(Work to be completed) Pull out every line below that contains the string "pixels".

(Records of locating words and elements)
————

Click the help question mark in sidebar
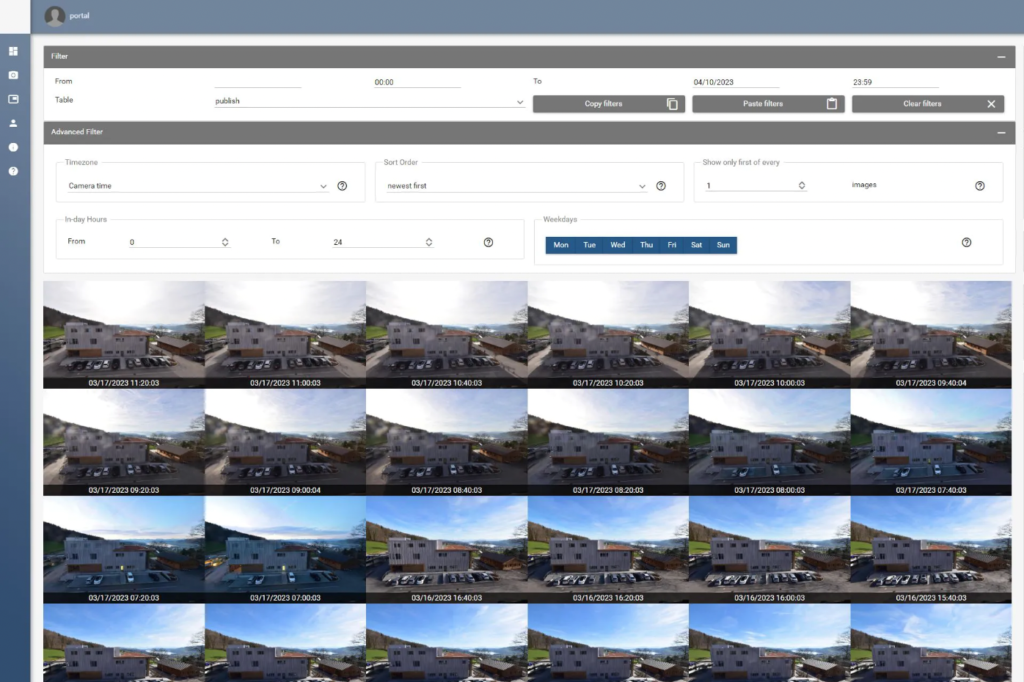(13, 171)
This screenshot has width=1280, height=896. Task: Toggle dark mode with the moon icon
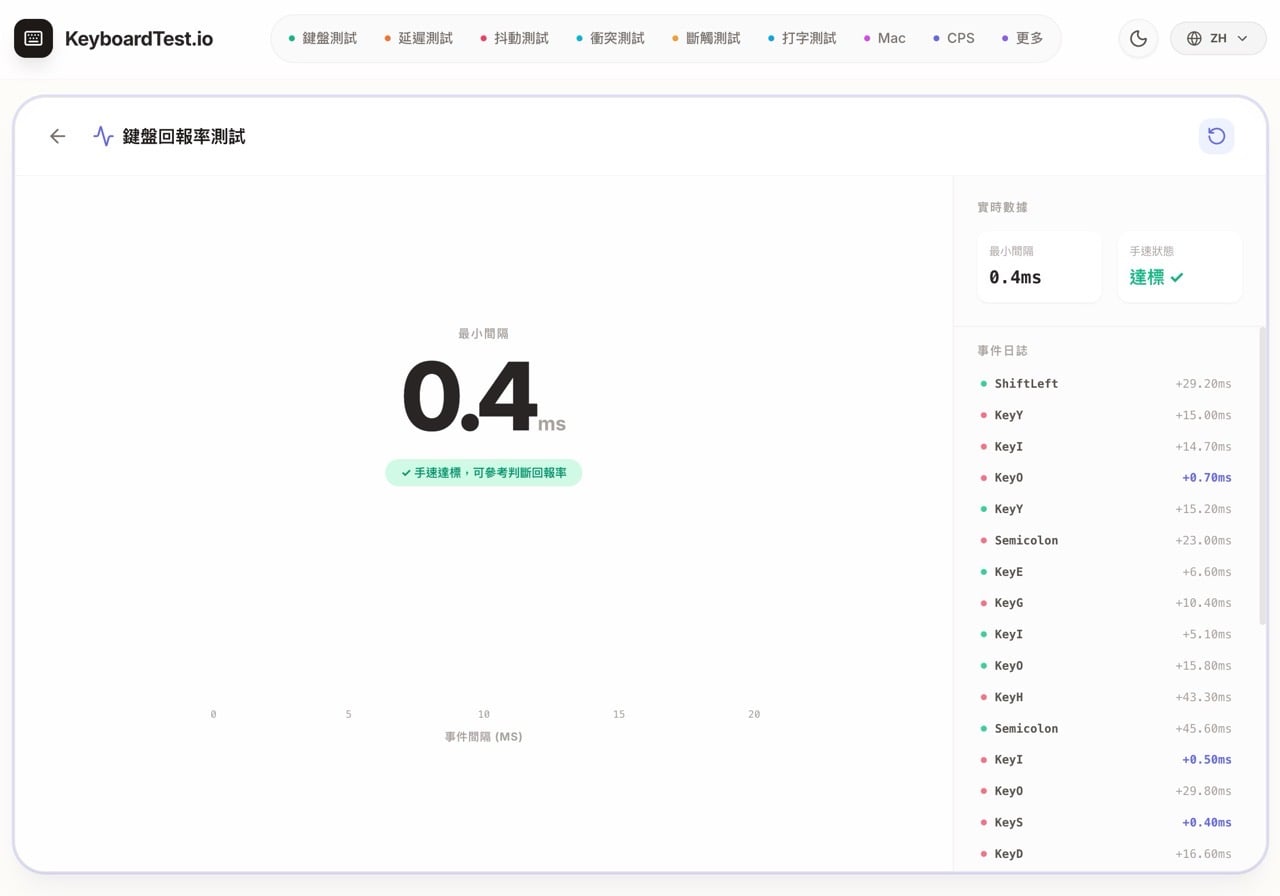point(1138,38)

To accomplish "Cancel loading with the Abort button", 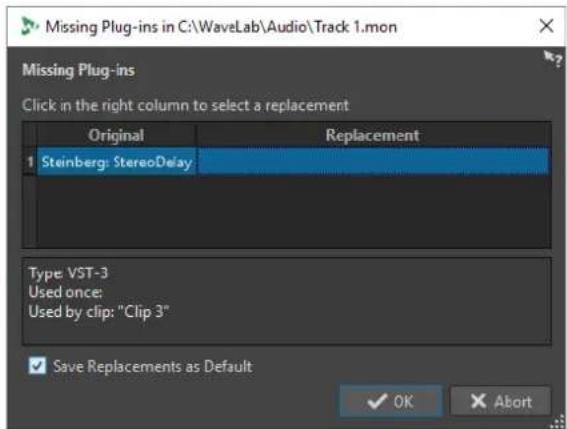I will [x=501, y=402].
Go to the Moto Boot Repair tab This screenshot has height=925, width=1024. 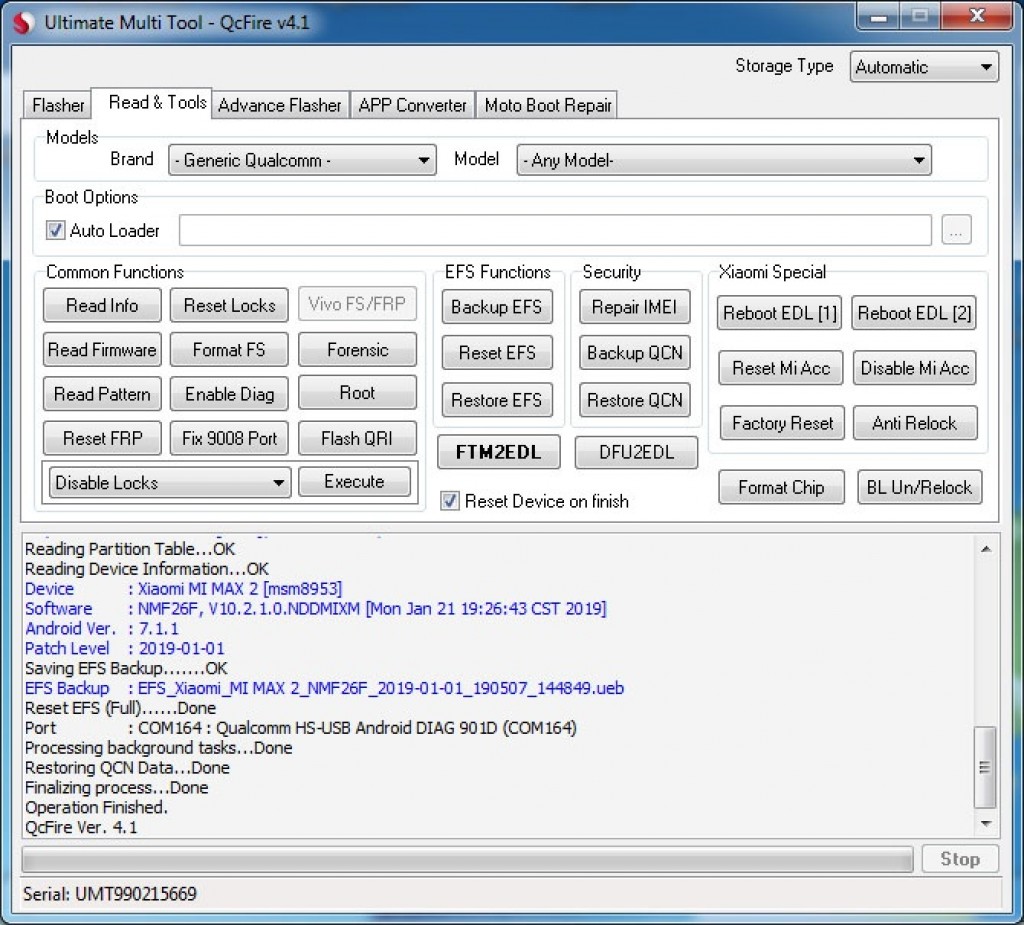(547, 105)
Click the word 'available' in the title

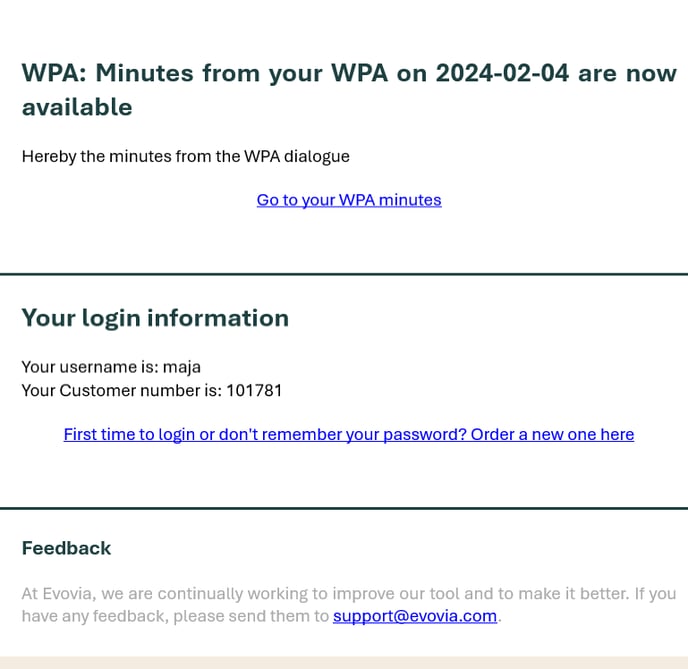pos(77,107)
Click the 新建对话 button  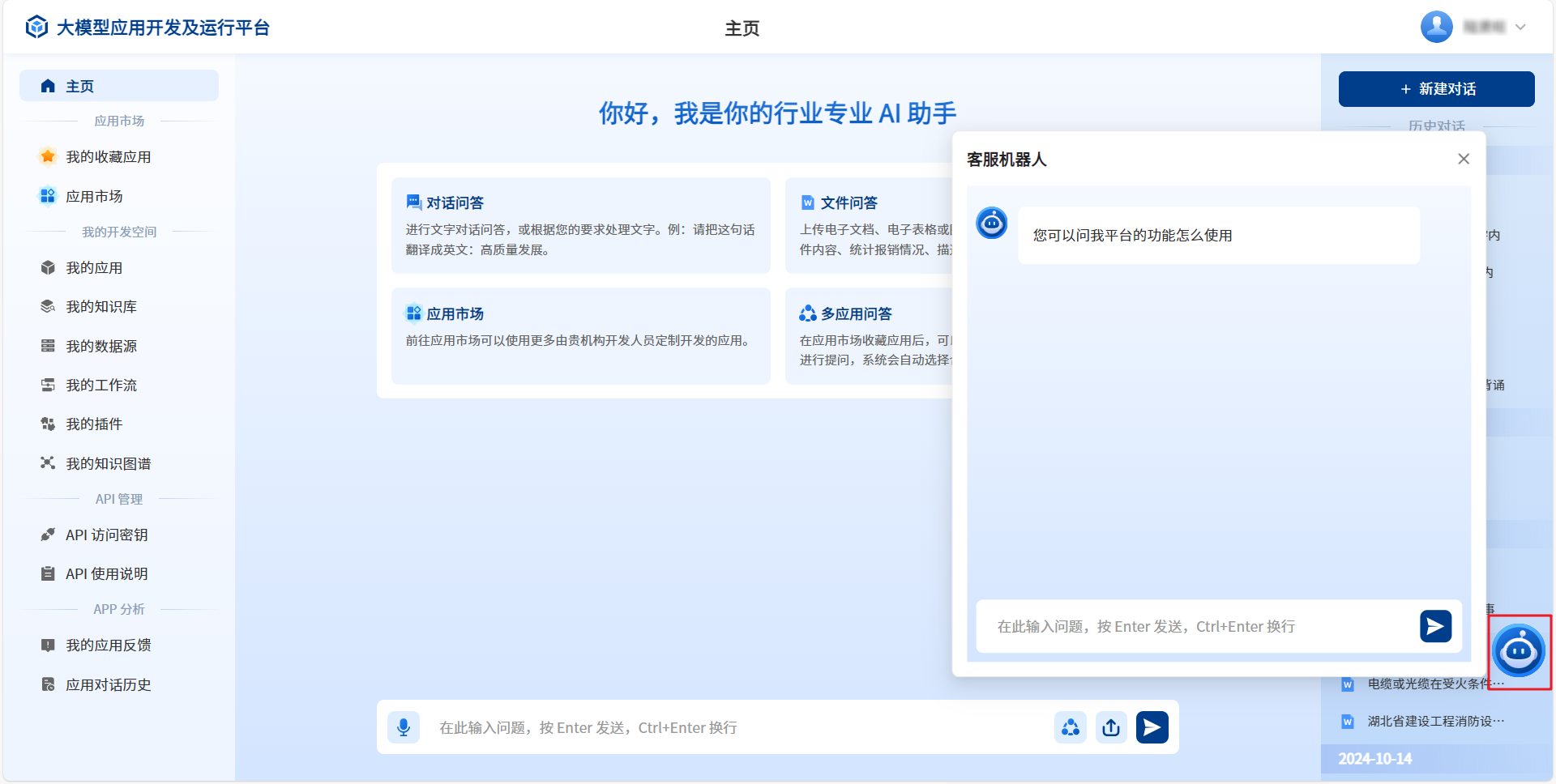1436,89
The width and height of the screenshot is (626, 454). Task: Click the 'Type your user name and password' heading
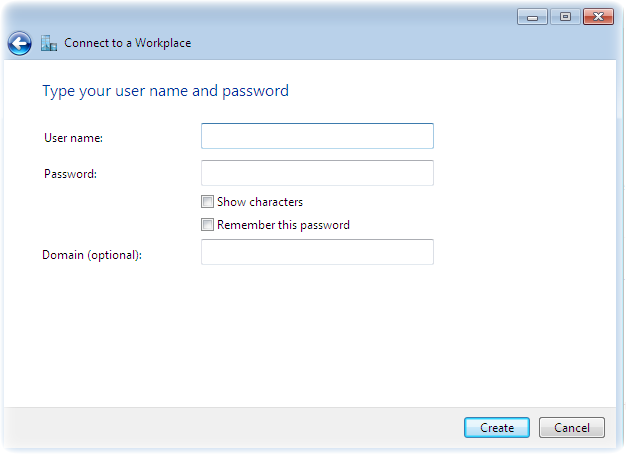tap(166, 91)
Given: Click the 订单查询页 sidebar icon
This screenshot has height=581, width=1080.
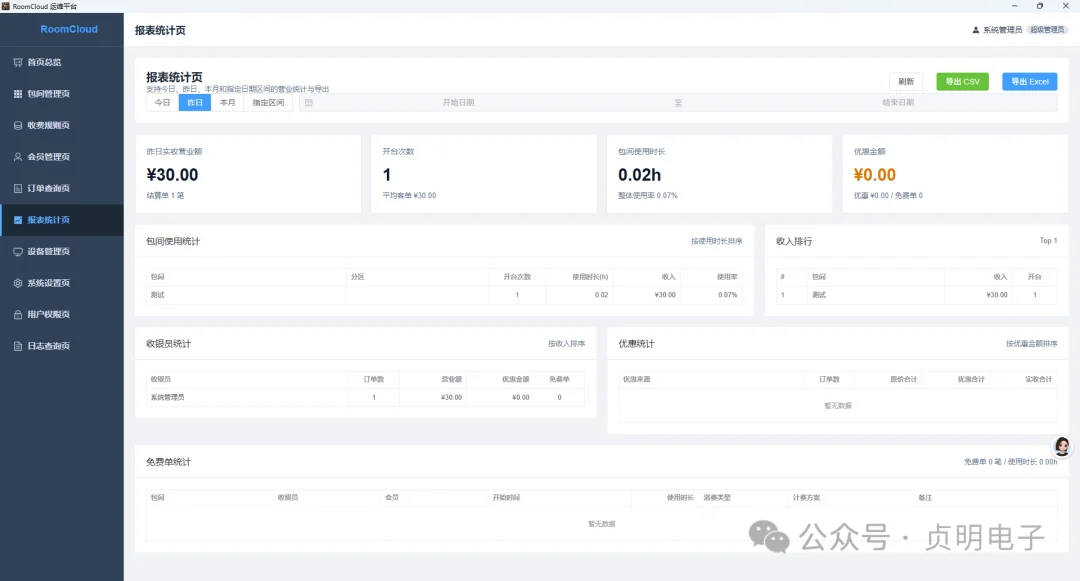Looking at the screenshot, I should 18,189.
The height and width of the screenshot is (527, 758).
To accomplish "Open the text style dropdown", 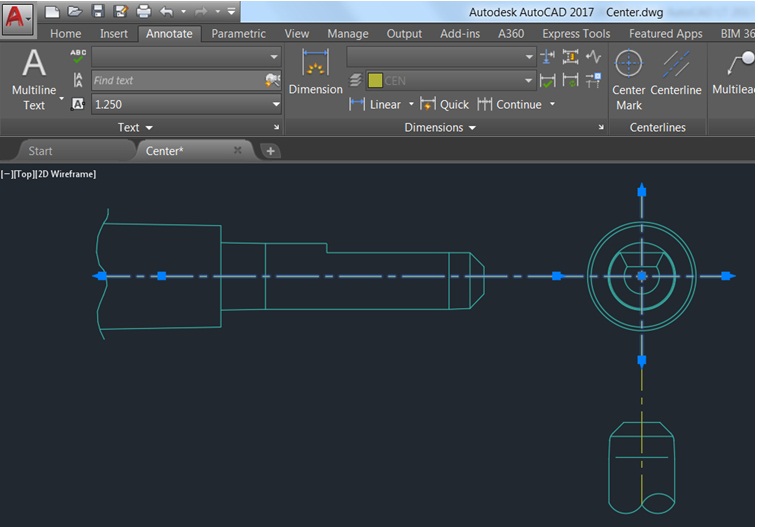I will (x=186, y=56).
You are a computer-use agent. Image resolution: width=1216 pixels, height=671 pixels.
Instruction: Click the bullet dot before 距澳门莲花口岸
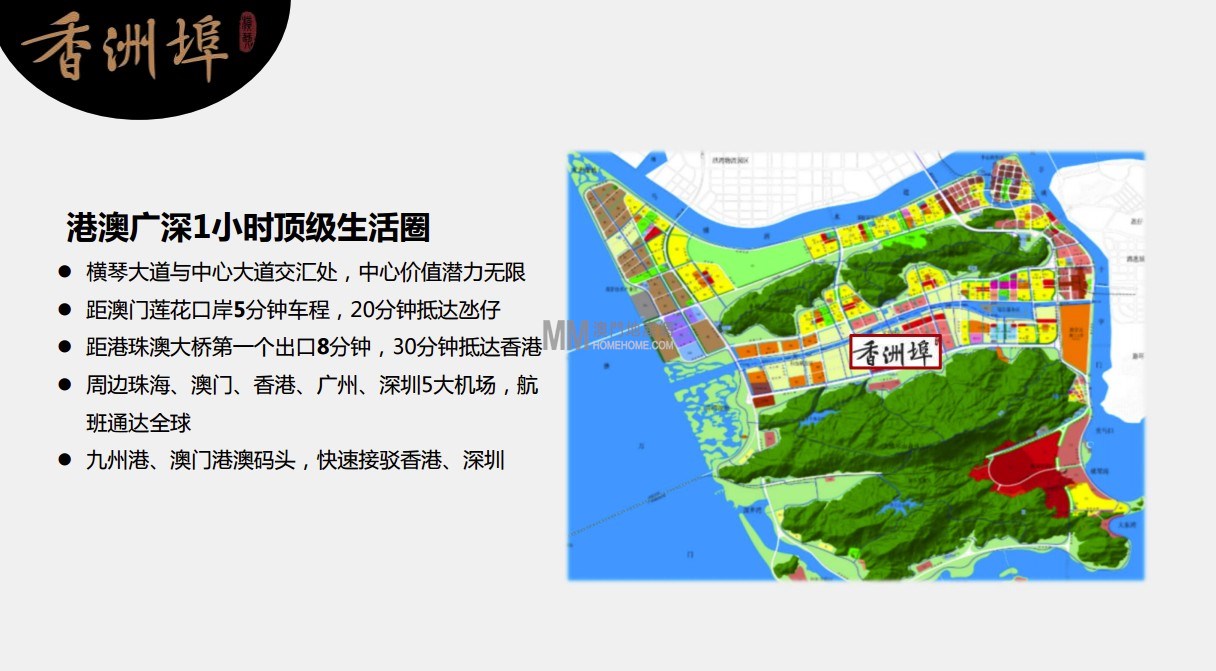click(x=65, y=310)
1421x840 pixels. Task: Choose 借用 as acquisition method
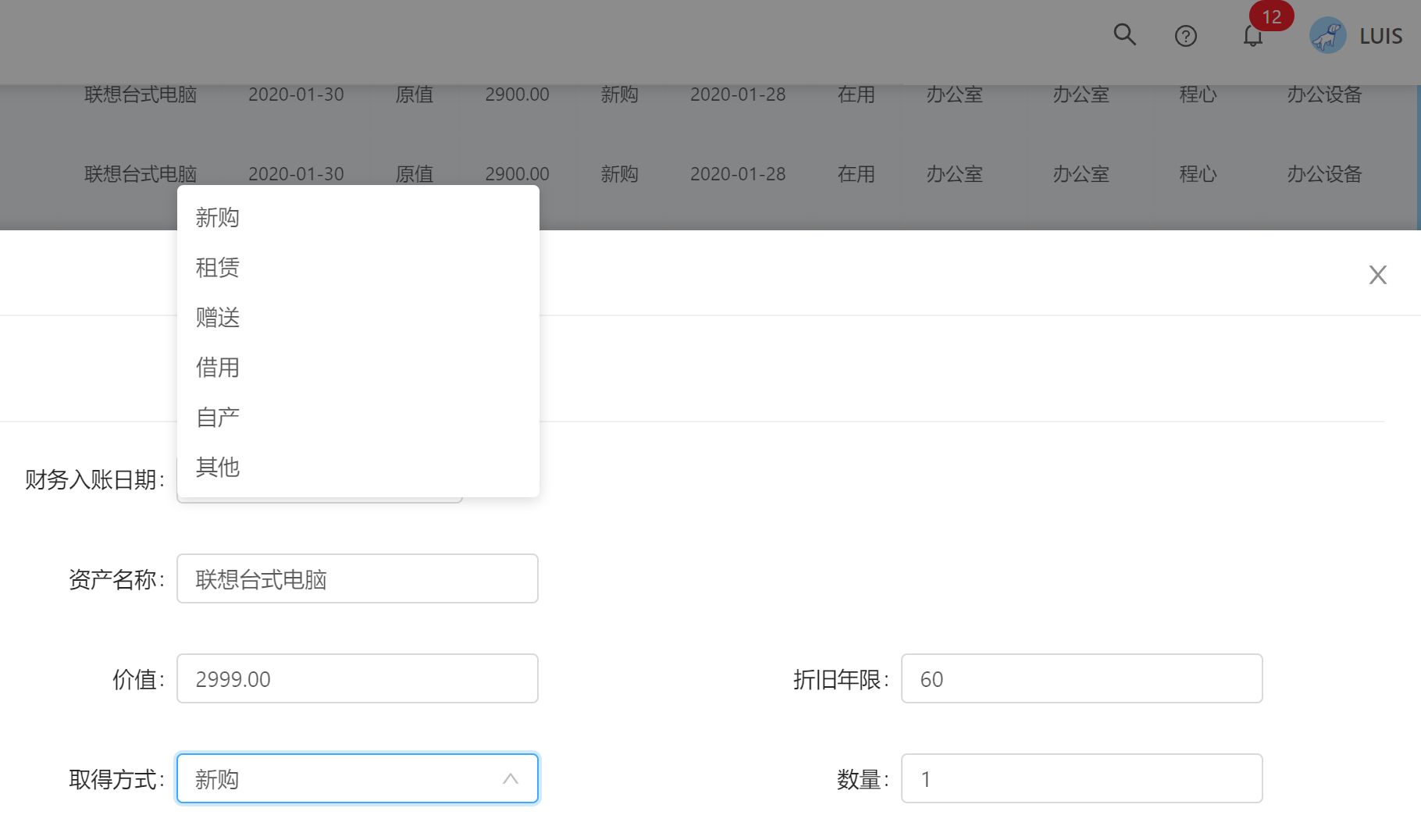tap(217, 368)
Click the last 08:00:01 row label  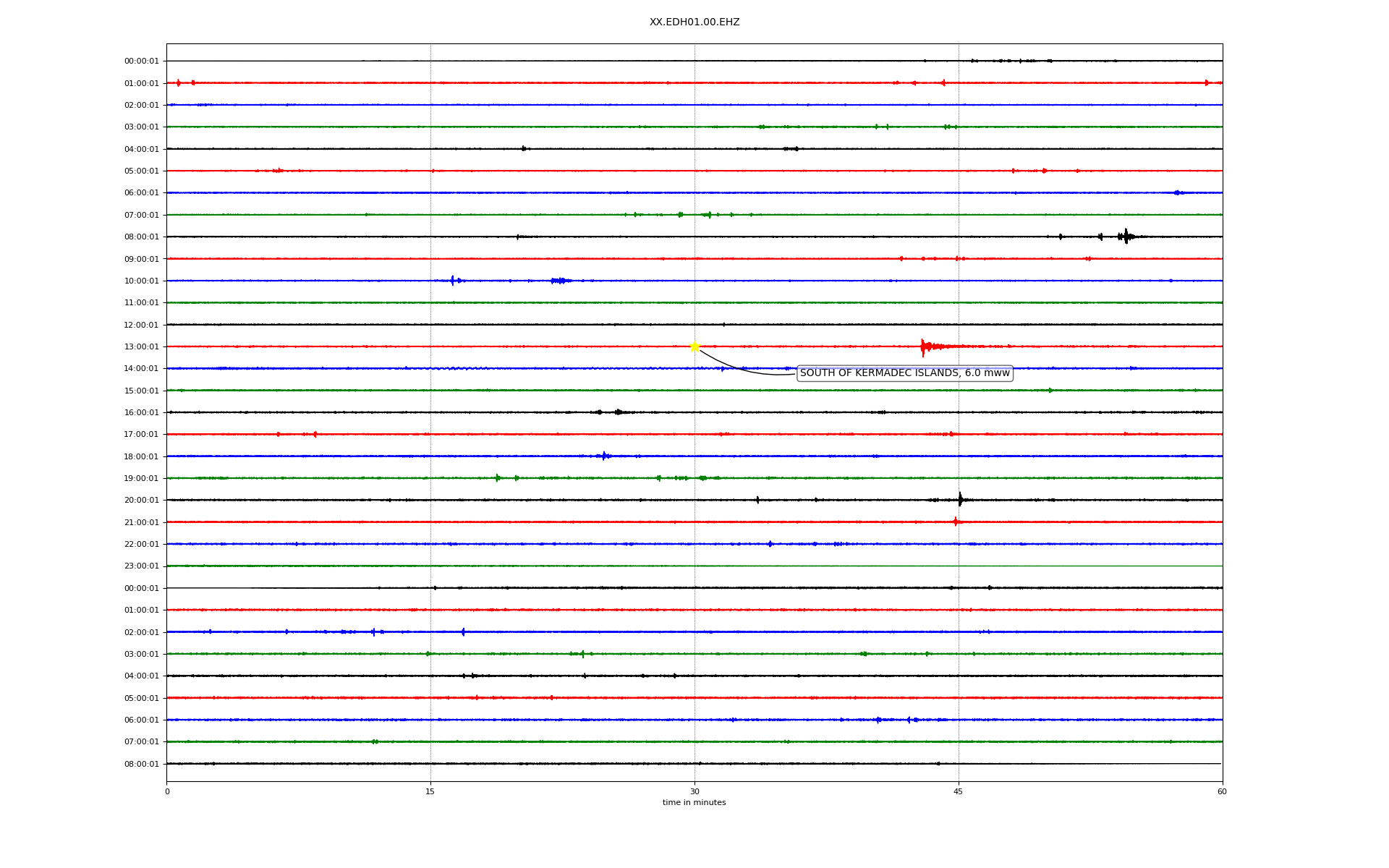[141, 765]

————

(Result of this task)
You are a computer-use agent. Image resolution: width=1216 pixels, height=671 pixels.
1421x840 pixels. Task: Choose 借用 as acquisition method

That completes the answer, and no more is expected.